The CECC and the Canterbury Development Corporation have formed a joint venture called the Canterbury Business Recovery Group.
Townsend and his CECC staff have been operating out of his home since the quake - he has had more phone lines installed and seven or eight computers are operating there.
No one can forget the sad stories coming out of the city. When competitors see each other out and about, they don't talk about business; they ask after each other's families, says business consultant and Synergy Business Systems GM Andy Collyer.
"It's so fragmented at the moment. Accountants are slumming it with truckers," he says. Companies unaffected by the quake are hosting homeless businesses in their offices until they find new premises, and chief executives with power and water are opening their homes to staff without hesitation.

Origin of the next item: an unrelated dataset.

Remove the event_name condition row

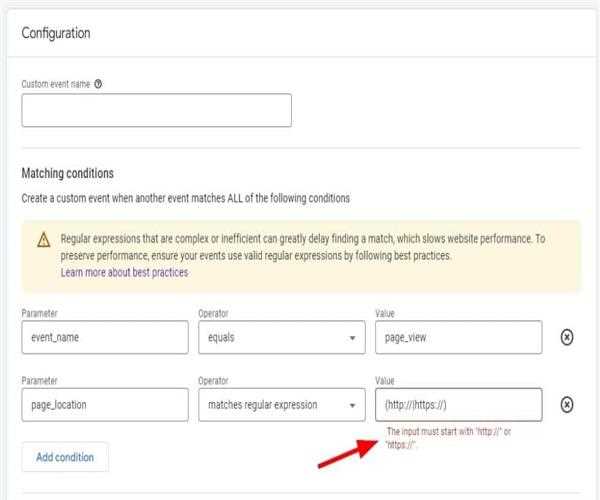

"If you are a manager, historically you are dealing with performance issues and financial results.
"Now you are dealing with a whole lot of other problems, like 70,000 people have evacuated Christchurch - a lot of guys have been left behind and are trying to get on. Some of them can't even cook for themselves," says Collyer.
Skilled people who don't own homes in Christchurch are saying, "I don't need this - I could live in Wellington, Sydney or Brisbane."
Out of the chaos, some highly successful, if ad hoc arrangements are being made.
A number of community farmers' markets have started up and are filling a definite need in a city which is still challenging to travel across because of the quake damage.
Menswear clothing retailer Munns had to evacuate its CBD shop at the centre of the no-go red zone. All its administration has now been transferred to its Tower Junction store in Addington and it has brought a fellow CBD tenant with it - the barber, Bojangles. The staff of Munns had always gone there and knew the owner, Kristin Foster.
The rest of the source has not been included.